By Richard Kershaw MW
Situated at the tip of Africa, South Africa has always been resourceful. The rocky past during apartheid and the subsequent sanctions imposed meant that South Africa had to become self-sufficient in all aspects of life, from food production to development in all the relevant industries.
The KWV (Co-operative Winemakers Union of South Africa), founded in 1918, predates the apartheid and sanctions period, but its influence extends into the modern era. Its mandate was to deal with surplus production and unify the wine farmers. To this end, it gave legislative powers to regulate quotas, restrict cultivars and production areas, and control production volumes. There was control over releasing new vine material and establishing a certification system that traced wine from vineyard to bottle.
As post-apartheid South Africa re-emerged into the international markets in the early 1990s, further challenges arose. Whilst enjoying positive sentiments to start with, the rainbow nation found it hard to innovate once exposed to the international scene. Isolation led to self-satisfaction and an inflated sense of the quality of local wines and the local cultivar Pinotage. Complaints of burnt rubber in wines and bitter acrolein compounds forced the focus on virus-infected vineyards and the choice of cultivars and clones.
As a result, South Africa struggled to find a niche in the early years, and there was a drive simply downward so that cheap bulk wine seemed an easier route.
However, lifting sanctions and abolishing the quota system brought a new dawn of innovation in the vineyard, with new areas open to be discovered and planted with virus-free clones and newer cultivars. Slowly the needle of inspiration and influence shifted from Germany to France and then to the Mediterranean.
More recently, South Africa has faced further challenges, including corruption, running electricity blackouts, constant inflationary pressures, strikes and poor exchange rates. Necessity being the mother of invention, many wineries have risen to the challenge and installed solar panels and generators, negating the blackouts and boosting their sustainability credentials.
In the vineyards, social unrest and the lack of pickers in de-populated rural areas have led to more producers investing in mechanical harvesting, which allows quick night picking when the temperature is cooler.
In the warmer areas, planting more suitable grapes with higher natural acidity retention has taken place as the focus has shifted toward the Mediterranean countries. These include white grapes such as Assyrtiko, Grenache Blanc and Vermentino and red grapes such as Sangiovese, Touriga Nacional, Mourvèdre, Barbera and Petit Verdot.
Much of this success has been achieved through the help of Winetech, an independent South African non-profit that receives and manages the statutory research levy from the South African wine industry. It has four core functions: Research and Development, Knowledge Transfer, Innovation, and Learning and Development. It has three flagship programs: Climate change, Water efficiency and plant breeding.

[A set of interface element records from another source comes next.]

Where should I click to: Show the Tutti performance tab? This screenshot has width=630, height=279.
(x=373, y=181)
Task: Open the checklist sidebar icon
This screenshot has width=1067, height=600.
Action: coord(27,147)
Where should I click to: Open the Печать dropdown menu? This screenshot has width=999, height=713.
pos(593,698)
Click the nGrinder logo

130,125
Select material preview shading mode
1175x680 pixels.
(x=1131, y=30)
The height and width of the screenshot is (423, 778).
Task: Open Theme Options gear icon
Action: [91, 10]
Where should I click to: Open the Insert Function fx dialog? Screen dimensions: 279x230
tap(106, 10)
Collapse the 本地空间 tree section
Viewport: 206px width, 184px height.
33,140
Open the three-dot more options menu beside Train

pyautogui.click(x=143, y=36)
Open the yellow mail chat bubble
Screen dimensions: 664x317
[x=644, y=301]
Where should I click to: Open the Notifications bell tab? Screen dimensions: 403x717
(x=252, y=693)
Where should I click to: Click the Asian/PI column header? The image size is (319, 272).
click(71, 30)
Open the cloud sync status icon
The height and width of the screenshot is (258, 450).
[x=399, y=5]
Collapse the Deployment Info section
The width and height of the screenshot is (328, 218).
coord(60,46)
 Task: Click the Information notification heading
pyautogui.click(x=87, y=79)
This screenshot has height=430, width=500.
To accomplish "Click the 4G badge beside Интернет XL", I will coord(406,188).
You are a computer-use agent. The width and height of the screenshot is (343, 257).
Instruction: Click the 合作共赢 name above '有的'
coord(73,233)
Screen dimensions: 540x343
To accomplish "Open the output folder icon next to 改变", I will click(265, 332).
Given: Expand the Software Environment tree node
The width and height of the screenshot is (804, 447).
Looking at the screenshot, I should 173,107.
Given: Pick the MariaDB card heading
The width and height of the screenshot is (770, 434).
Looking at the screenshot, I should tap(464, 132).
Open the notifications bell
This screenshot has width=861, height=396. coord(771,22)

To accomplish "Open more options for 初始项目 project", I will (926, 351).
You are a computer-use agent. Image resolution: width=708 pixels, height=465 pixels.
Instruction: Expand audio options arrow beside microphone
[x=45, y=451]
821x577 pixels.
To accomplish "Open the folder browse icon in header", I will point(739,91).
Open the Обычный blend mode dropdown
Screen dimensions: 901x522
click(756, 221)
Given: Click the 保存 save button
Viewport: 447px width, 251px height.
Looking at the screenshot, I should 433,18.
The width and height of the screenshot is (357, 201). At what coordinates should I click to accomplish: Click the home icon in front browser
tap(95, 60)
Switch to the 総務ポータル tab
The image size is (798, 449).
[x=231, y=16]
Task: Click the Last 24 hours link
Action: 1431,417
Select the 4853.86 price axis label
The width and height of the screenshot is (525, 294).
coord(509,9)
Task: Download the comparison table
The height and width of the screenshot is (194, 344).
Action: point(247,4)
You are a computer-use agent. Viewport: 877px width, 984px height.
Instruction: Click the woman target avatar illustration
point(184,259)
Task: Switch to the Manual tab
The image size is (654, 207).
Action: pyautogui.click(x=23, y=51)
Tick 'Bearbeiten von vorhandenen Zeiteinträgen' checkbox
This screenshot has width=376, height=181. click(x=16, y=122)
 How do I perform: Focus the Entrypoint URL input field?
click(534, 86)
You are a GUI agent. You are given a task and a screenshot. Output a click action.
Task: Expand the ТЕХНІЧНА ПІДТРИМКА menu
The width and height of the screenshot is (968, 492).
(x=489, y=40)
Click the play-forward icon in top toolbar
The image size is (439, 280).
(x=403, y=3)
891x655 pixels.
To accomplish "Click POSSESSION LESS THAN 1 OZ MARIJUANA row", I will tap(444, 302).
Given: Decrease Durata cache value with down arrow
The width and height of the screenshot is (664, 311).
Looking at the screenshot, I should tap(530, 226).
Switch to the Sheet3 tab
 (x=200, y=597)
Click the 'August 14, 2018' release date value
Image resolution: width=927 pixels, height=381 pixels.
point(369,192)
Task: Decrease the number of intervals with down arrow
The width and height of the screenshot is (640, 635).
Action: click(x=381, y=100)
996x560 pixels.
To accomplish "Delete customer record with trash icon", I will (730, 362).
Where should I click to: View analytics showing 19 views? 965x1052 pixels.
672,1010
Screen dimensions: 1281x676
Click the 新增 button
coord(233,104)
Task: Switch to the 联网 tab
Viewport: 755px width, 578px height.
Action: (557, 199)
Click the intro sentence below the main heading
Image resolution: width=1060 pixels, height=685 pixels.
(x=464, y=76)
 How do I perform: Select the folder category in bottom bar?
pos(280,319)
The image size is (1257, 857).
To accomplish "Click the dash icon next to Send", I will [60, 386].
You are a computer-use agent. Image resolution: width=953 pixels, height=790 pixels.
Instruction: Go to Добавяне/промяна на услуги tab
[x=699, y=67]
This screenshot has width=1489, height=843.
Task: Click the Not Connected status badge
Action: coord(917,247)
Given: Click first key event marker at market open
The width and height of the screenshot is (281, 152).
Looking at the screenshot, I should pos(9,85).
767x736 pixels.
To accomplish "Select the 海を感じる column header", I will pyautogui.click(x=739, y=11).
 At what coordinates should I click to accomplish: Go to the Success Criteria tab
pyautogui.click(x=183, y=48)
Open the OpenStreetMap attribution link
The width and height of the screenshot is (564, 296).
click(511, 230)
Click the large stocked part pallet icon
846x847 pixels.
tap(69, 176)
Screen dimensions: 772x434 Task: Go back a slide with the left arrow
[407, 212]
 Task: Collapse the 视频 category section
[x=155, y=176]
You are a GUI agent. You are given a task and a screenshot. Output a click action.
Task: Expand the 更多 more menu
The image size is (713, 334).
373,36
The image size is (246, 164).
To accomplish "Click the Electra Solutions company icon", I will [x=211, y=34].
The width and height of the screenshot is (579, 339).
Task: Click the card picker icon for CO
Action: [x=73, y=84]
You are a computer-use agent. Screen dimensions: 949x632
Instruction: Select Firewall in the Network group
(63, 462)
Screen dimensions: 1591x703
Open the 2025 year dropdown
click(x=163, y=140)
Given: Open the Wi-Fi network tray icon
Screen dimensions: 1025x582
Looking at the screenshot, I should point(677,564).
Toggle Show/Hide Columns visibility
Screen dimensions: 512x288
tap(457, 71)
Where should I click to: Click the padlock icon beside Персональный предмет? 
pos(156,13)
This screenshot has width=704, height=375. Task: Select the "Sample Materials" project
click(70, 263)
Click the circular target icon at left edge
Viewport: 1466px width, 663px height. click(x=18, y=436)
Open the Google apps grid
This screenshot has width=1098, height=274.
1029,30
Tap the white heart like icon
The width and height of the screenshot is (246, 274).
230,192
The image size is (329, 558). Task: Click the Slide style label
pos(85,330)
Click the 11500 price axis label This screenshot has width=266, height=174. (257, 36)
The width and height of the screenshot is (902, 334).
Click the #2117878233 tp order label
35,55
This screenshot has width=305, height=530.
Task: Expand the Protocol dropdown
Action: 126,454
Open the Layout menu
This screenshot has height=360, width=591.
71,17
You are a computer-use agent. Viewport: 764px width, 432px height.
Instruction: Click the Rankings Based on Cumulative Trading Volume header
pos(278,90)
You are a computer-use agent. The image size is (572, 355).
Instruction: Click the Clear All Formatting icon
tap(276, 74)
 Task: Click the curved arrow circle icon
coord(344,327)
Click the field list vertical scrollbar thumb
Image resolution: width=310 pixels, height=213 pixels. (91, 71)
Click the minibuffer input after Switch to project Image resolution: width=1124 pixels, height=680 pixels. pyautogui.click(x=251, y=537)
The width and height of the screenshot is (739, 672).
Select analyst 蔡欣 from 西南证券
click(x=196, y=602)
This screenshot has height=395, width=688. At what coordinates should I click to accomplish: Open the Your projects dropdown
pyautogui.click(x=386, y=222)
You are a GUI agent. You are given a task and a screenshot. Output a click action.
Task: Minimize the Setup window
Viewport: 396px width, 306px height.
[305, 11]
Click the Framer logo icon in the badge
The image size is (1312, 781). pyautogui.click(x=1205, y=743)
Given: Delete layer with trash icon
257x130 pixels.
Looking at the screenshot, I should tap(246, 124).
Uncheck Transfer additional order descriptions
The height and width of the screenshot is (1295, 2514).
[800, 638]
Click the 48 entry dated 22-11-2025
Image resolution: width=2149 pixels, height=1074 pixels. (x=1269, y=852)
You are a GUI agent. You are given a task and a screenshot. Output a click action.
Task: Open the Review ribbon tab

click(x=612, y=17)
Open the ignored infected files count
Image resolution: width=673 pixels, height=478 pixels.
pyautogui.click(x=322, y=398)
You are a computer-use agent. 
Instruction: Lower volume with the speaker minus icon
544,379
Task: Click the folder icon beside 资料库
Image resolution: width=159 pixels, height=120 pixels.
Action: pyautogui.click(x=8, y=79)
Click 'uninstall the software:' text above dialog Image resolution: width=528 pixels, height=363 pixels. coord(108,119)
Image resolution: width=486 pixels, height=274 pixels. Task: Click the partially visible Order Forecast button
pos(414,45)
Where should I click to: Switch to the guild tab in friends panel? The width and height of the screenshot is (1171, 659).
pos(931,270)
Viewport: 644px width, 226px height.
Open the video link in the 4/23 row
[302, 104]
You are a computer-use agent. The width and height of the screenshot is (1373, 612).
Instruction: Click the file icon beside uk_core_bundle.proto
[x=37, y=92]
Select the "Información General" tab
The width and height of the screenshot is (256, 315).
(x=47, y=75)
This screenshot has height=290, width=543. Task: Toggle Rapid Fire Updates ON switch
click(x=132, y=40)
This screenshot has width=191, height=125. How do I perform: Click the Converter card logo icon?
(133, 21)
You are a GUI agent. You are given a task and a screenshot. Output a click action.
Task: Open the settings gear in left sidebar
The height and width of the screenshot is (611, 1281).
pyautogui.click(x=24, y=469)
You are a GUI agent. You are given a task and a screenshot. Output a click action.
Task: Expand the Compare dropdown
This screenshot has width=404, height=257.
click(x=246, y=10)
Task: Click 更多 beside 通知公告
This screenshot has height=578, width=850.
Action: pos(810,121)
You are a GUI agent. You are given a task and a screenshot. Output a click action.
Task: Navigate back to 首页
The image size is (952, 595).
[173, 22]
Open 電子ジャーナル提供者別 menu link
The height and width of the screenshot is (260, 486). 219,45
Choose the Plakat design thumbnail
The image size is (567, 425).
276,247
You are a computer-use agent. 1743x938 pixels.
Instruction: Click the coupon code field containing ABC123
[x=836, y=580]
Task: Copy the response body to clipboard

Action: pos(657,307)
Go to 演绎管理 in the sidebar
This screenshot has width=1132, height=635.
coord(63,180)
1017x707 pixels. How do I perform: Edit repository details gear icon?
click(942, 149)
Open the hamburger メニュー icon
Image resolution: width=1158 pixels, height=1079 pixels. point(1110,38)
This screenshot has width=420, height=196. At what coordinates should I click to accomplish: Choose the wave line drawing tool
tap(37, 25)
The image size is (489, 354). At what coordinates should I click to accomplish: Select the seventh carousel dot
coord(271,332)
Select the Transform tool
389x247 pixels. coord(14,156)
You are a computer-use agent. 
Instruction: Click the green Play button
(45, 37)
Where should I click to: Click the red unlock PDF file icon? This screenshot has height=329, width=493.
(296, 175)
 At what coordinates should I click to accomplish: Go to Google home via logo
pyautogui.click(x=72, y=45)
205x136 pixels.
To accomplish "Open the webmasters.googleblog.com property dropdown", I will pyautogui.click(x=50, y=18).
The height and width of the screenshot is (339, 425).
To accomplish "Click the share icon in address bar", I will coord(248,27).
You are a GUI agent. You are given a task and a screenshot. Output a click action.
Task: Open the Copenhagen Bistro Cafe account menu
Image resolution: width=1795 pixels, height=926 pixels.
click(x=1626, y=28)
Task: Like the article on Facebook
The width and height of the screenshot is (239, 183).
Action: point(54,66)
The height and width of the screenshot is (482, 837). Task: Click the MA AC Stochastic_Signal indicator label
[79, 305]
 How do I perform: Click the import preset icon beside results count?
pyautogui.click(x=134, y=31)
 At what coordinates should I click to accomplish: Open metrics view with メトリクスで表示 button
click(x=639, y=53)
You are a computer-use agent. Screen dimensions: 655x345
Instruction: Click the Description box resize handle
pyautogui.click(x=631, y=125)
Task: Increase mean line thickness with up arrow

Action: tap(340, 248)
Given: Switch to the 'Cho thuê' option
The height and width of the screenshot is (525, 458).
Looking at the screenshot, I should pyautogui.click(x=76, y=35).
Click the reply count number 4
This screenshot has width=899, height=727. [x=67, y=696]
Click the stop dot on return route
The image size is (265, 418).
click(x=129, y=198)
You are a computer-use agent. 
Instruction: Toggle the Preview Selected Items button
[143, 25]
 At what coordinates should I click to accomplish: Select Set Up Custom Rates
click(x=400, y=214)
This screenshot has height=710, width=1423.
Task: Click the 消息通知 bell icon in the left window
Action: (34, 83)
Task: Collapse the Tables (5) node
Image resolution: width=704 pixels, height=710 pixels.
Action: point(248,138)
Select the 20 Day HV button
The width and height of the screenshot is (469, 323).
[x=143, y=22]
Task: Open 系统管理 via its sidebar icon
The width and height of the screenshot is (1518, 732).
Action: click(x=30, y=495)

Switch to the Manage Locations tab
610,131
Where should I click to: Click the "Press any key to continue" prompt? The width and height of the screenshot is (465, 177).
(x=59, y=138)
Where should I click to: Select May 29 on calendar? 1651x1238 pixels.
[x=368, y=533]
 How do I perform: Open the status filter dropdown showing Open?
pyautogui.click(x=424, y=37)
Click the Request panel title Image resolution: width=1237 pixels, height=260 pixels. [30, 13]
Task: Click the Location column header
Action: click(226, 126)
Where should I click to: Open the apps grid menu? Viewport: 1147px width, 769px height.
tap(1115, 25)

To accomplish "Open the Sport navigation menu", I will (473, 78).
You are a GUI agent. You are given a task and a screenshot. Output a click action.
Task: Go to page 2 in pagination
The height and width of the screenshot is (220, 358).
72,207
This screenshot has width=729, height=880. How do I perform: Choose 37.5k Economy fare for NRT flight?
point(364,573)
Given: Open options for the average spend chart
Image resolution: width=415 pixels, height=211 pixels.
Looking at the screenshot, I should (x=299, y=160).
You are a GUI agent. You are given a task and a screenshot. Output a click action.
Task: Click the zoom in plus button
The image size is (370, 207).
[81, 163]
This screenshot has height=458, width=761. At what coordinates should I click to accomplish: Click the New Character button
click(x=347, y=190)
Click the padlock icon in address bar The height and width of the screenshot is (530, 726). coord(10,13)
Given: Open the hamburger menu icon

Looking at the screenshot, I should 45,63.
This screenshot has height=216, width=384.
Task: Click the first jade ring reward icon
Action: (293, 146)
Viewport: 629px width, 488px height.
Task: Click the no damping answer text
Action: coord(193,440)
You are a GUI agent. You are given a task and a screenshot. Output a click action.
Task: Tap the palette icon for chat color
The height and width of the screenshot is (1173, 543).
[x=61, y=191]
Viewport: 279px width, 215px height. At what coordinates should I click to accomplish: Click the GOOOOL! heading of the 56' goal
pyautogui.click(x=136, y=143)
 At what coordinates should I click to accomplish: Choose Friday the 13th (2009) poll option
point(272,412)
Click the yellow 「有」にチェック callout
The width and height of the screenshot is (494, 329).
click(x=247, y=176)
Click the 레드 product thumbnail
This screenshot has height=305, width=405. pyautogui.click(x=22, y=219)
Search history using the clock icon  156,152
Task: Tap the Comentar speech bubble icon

A further innovation in South Africa is addressing the quality issues in tandem with the advancement of regionality.
The building of the New World’s success was initially on delivering consistently good wines with easy varietal signposting and no fixed abode. A sense of place or terroir was not seen as relevant. South Africa has been formed on the tenet of non-regionality primarily through the cooperative system where grape variety planting was based on the sequential ripening of grapes to allow an extended production period for the winery. This created numerous non-regional wines that fitted price points, often at the lower end of the scale.
South Africa wasn’t initially alone, as the New World collective was happy to shun what felt like straitjackets that producers in the Old World had to adhere to specified grape varieties and plantings. Indeed, in the early days, the New World promoted that they could grow anything unhindered by grape restrictions. However, many New World countries quickly realized that this direction was unsustainable. Since the 1990s, countries such as New Zealand have led the way, focusing on Marlborough being the home of Sauvignon Blanc. Australia joined quickly with Barossa Shiraz, Coonawarra Cabernet and Clare Valley Riesling, whilst more recently, Argentina has become the home of Malbec.
South Africa’s long-term success hinges on positioning its wines in this way. By imbuing a sense of place, we will not only add tremendous value to the wines we already produce but give credibility to the differences between our regions.
It isn’t a simple process. To take ownership of particular grape varieties or styles and give traction to their region means digging deeper into some of the groundwork that Winetech has done regarding geology mapping and soil types and developing better clonal information. This will enable us to identify subzones better and give each region a more distinct personality. This journey started with areas formulating signature grapes such as Elgin Chardonnay, Hemel-en-Aarde Pinot Noir, Swartland Rhone blends and Stellenbosch Cabernet Sauvignon.
More is needed, but South Africa’s resourcefulness will eventually shine through!
Born and raised in the UK, RICHARD KERSHAW MW enjoyed a successful career as a chef before finding wine. After travelling extensively, he arrived in South Africa in 1999. Now a Master of Wine, Richard is pursuing his dream of making his own wine in the cool climate of Elgin in the Western Cape.